Capítulo 2
O emplasto
Com efeito, um dia de manhã, estando a passear na chácara, pendurou-se-me uma ideia no trapézio que eu tinha no cérebro. Uma vez pendurada, entrou a bracejar, a pernear, a fazer as mais arrojadas cabriolas de volatim, que é possível crer. Eu deixei-me estar a contemplá-la. Súbito, deu um grande salto, estendeu os braços e as pernas, até tomar a forma de um X: decifra-me ou devoro-te.
Essa ideia era nada menos que a invenção de um medicamento sublime, um emplasto anti-hipocondríaco, destinado a aliviar a nossa melancólica humanidade. Na petição de privilégio que então redigi, chamei a atenção do governo para esse resultado, verdadeiramente cristão. Todavia, não neguei aos amigos as vantagens pecuniárias que deviam resultar da distribuição de um produto de tamanhos e tão profundos efeitos. Agora, porém, que estou cá do outro lado da vida, posso confessar tudo: o que me influiu principalmente foi o gosto de ver impressas nos jornais, mostradores, folhetos, esquinas, e enfim nas caixinhas do remédio, estas três palavras: Emplasto Brás Cubas. Para que negá-lo? Eu tinha a paixão do arruído, do cartaz, do foguete de lágrimas. Talvez os modestos me arguam esse defeito; fio, porém, que esse talento me hão de reconhecer os hábeis.
Assim, a minha ideia trazia duas faces, como as medalhas, uma virada para o público, outra para mim. De um lado, filantropia e lucro; de outro lado, sede de nomeada. Digamos: — amor da glória.
Um tio meu, cônego de prebenda inteira, costumava dizer que o amor da glória temporal era a perdição das almas, que só devem cobiçar a glória eterna. Ao que retorquia outro tio, oficial de um dos antigos terços de infantaria, que o amor da glória era a coisa mais verdadeiramente humana que há no homem, e, conseguintemente, a sua mais genuína feição.
Decida o leitor entre o militar e o cônego; eu volto ao emplasto.
(ASSIS, Joaquim Maria Machado de. Memórias póstumas de Brás Cubas. São Paulo: Globo, 1997. pp. 3-4)
A partir da leitura do excerto acima, escolha a alternativa que melhor representa a filiação estética de Machado de Assis
O escritor carioca pode ser considerado romântico, pois apresenta uma percepção idealizada do mundo, definida pela concepção do emplasto.
O Bruxo do Cosme Velho, como foi denominado Machado de Assis, demonstra, neste texto, uma caracterização realista, uma vez que tem a intenção de refletir sobre a época em que viveu.

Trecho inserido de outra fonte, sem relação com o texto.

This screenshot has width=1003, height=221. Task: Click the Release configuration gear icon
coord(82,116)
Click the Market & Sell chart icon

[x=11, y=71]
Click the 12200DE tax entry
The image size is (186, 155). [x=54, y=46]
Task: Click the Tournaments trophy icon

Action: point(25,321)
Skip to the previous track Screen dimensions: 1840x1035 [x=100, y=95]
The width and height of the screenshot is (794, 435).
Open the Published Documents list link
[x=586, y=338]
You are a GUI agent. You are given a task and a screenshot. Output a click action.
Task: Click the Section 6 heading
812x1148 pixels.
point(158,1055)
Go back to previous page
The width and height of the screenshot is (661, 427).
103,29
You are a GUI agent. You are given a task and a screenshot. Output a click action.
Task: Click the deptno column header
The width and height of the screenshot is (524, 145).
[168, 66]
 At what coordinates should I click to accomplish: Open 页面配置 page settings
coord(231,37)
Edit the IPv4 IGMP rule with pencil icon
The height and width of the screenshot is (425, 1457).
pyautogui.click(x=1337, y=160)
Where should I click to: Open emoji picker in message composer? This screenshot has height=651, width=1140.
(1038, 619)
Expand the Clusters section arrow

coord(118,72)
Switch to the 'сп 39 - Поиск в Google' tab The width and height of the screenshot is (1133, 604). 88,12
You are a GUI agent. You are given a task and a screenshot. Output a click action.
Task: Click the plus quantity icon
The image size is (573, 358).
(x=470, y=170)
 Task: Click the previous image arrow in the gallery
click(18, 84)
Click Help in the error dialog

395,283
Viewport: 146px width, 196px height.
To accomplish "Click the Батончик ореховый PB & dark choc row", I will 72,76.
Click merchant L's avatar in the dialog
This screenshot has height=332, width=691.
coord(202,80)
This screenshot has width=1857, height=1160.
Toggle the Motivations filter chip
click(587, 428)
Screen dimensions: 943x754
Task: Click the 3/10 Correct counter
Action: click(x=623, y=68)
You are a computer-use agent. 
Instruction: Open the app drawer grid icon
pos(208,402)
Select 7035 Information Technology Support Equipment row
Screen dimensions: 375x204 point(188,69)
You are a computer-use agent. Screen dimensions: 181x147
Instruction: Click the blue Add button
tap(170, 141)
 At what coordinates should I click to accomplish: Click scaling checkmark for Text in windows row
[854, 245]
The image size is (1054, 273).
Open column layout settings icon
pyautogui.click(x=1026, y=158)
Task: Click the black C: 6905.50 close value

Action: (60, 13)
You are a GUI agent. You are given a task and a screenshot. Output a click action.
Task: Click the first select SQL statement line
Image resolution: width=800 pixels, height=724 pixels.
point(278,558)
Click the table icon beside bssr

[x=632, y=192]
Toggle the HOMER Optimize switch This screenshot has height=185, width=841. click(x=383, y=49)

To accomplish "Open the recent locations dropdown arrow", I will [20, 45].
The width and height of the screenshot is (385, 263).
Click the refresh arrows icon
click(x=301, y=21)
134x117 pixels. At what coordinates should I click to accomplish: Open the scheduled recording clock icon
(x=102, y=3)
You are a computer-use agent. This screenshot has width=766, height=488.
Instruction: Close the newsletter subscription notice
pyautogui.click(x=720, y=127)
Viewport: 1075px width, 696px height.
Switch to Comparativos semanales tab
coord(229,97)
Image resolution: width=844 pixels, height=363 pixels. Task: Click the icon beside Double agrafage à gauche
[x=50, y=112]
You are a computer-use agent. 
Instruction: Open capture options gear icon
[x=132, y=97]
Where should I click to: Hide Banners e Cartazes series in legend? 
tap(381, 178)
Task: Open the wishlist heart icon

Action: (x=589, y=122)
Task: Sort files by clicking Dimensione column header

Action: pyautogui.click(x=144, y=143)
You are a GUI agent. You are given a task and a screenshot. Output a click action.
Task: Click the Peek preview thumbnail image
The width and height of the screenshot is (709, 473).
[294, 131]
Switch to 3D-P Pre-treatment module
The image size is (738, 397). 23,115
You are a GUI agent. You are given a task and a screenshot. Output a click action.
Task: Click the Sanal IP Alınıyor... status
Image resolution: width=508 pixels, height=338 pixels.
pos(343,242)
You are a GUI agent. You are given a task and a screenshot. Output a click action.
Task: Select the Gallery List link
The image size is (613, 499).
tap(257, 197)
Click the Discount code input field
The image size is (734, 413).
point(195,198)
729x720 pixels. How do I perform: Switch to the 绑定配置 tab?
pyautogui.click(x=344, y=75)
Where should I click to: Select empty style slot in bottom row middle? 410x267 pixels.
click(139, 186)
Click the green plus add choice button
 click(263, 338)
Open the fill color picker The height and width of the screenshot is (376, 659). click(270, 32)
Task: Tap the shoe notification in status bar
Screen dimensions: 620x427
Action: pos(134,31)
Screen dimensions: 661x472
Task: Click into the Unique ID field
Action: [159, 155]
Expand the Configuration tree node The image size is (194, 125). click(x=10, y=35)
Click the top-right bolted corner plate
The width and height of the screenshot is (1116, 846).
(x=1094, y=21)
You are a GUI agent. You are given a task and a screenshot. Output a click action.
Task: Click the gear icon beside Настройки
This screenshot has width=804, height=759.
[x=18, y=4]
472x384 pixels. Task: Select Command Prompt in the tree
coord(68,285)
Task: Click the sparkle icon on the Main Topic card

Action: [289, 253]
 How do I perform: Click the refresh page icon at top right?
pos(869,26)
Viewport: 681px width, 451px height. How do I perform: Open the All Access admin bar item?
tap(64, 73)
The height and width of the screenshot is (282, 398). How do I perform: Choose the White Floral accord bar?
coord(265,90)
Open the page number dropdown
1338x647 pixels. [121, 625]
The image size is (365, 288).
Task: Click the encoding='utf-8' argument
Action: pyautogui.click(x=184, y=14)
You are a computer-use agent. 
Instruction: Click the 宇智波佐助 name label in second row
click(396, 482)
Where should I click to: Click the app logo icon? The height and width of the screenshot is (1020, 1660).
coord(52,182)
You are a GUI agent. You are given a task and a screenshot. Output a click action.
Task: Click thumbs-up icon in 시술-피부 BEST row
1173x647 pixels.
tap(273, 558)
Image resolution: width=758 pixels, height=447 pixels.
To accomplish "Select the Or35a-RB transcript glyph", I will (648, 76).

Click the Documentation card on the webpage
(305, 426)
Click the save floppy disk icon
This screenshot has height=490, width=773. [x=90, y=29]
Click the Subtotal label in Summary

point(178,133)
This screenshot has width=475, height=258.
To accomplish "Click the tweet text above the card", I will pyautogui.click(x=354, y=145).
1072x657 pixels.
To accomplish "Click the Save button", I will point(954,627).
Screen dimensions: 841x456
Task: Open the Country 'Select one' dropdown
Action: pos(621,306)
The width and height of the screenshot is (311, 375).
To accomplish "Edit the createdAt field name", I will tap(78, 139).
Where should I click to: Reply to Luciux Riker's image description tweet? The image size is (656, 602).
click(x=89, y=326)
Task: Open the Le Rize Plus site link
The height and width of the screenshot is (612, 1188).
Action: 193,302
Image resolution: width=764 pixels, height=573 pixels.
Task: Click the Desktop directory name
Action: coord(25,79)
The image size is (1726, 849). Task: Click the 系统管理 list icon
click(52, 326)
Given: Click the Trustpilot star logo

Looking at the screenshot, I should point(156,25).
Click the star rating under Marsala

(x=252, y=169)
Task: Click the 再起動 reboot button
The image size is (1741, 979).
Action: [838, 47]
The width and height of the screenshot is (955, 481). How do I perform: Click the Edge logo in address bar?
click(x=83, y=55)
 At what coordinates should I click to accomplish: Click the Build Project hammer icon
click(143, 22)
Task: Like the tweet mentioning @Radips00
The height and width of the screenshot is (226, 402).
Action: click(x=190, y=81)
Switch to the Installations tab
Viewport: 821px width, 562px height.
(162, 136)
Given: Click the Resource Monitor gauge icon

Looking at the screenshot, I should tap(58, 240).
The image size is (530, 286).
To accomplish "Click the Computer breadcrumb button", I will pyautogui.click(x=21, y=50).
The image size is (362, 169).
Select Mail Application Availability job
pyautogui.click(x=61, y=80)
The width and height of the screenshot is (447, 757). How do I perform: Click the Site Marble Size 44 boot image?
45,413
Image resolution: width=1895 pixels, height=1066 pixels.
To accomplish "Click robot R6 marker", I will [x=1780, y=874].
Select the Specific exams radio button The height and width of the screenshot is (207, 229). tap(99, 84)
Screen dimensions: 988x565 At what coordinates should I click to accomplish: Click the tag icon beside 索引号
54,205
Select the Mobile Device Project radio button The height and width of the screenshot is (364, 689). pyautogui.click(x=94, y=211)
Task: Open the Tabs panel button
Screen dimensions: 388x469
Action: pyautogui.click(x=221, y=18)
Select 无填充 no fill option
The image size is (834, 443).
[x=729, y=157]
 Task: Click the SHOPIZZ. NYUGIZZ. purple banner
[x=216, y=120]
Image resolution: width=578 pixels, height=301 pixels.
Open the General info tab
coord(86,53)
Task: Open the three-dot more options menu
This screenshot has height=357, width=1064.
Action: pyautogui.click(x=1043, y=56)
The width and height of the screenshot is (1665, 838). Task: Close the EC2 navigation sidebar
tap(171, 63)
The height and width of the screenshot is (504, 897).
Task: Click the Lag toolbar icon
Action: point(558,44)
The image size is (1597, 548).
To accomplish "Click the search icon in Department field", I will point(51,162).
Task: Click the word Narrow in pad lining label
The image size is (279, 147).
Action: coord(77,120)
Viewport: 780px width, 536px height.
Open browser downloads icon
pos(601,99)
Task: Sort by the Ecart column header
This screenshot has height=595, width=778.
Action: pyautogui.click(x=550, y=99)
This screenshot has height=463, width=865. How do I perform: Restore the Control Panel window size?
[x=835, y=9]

O texto demonstra a filiação do autor à perspectiva simbolista, visto que o emplasto pode ser considerado como uma metáfora da vida.
O autor, neste trecho inicial do romance, apresenta uma perspectiva modernista, pois é evidenciada, no texto, a trajetória de sua ideia, desde o momento de sua concepção inicial até o momento de sua execução.
A linguagem do texto apresentado acima nos faz compreender que o autor é parnasiano, devido ao uso rebuscado das palavras e à formalidade excessiva da estrutura.